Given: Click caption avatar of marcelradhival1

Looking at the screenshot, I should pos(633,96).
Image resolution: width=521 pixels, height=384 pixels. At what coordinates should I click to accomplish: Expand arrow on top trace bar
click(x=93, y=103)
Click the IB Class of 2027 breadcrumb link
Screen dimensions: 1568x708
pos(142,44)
* * *
Return exactly the lines from the one containing "Image resolution: width=521" to the last line of the data, and nothing more.

Image resolution: width=521 pixels, height=384 pixels. At what coordinates should I click to accomplish: Expand arrow on top trace bar
click(x=93, y=103)
Click the IB Class of 2027 breadcrumb link
Screen dimensions: 1568x708
pos(142,44)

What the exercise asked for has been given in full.